Reinforcement Learning from Scratch

This is Part 2. If you haven’t read Mathematical Prerequisites for Reinforcement Learning, start there — we will use the same mathematical tools (expected value, derivatives, the log trick, and Monte Carlo estimation) throughout this post.

The Single-Step World

A tiny AI

Imagine you are building a very small AI. It sees a math question — “2 + 3 = ?” — and must output one of two answers. Action 0 means the model answers “4”, and Action 1 means the model answers “5”. That’s the entire world: one question, two possible actions. We will build Reinforcement Learning completely inside this tiny setup before scaling up to anything more complex.

What Is an Action?

An action is simply a choice the model makes, denoted $a$ . In our example, $a \in \{0, 1\}$ , where $a = 0$ means the model answers “4” and $a = 1$ means the model answers “5”. There is nothing deep about this definition — an action is just a number that labels a choice.

What Is Reward?

After the model outputs an answer, we check whether it was correct. If the answer is right, we assign a reward of 1. If it is wrong, the reward is 0. We denote reward as $r$ , so if $a = 1$ (the model answers “5”, which is correct), then $r = 1$ , and if $a = 0$ (the model answers “4”, which is wrong), then $r = 0$ .
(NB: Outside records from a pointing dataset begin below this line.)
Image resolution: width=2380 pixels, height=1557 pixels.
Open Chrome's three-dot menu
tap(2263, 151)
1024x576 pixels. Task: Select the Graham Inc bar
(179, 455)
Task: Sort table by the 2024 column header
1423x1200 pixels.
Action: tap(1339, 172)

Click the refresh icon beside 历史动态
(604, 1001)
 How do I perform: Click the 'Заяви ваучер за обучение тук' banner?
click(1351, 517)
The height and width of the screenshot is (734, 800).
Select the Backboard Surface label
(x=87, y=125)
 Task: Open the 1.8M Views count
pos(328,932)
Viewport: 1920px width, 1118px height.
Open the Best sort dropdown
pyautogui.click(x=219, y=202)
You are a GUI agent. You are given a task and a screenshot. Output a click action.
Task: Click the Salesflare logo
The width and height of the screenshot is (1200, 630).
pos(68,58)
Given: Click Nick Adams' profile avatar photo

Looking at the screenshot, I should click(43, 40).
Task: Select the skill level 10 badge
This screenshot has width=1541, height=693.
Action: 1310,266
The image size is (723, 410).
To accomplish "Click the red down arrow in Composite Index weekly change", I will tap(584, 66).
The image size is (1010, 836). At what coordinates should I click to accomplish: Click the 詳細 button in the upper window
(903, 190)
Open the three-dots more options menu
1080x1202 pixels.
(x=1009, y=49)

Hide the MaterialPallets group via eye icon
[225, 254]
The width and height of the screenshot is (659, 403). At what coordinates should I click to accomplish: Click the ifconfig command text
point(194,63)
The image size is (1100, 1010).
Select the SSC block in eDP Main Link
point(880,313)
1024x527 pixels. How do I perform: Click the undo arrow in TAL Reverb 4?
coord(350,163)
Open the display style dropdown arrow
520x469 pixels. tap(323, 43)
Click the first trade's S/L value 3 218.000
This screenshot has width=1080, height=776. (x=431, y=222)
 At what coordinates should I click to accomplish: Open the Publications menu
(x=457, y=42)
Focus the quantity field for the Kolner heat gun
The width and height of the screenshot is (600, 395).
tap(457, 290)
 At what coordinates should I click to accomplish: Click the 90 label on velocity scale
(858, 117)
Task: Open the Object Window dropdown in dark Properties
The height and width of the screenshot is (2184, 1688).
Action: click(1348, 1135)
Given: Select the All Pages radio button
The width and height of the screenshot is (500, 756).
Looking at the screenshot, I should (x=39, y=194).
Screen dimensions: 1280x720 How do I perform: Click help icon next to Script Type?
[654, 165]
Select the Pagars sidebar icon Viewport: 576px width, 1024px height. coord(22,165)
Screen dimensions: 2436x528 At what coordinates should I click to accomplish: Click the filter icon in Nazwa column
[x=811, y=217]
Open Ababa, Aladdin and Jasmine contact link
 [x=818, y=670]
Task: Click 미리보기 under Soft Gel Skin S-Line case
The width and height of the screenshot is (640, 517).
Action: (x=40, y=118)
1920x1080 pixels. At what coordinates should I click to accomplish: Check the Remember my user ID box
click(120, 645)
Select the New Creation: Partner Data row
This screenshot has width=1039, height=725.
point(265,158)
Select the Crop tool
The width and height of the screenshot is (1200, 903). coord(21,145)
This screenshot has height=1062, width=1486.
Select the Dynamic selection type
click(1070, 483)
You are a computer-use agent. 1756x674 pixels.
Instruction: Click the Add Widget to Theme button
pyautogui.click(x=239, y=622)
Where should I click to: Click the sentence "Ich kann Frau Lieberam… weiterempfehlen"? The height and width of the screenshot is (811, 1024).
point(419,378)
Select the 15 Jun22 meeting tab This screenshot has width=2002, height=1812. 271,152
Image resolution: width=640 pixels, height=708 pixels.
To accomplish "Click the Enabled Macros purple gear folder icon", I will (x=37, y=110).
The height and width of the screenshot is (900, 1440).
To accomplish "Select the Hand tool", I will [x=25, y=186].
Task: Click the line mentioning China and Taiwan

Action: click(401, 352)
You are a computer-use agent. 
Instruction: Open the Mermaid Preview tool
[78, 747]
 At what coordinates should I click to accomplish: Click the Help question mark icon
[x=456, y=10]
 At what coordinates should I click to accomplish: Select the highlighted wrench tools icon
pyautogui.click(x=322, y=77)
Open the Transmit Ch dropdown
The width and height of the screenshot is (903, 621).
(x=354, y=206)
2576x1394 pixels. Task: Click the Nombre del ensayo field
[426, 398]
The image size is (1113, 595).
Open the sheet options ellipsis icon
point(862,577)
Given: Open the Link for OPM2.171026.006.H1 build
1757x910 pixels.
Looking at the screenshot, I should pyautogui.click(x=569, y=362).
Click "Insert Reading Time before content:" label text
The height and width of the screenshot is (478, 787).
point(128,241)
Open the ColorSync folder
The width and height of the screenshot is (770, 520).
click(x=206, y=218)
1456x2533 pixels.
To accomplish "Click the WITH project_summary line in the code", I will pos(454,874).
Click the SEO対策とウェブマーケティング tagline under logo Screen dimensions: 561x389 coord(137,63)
Reward is a number that tells us how good the action was. In more complex settings, rewards can be negative (penalties), fractional, or delayed, but the idea is always the same: a scalar signal indicating quality.

The Policy

The model does not always pick the same action deterministically. Instead, it chooses randomly according to a probability distribution over actions. We call this distribution the policy, written as:

\pi_\theta(a)

Read this as “the probability of choosing action $a$ under parameter $\theta$ .” The policy is the central object in RL — it is the thing we are trying to improve.

What Is $\theta$ ?

$\theta$ is a number (or, in general, a vector of numbers) that controls the model’s behaviour. We define the policy using the sigmoid function from Part 1:

\pi_\theta(1) = \sigma(\theta), \qquad \pi_\theta(0) = 1 - \sigma(\theta)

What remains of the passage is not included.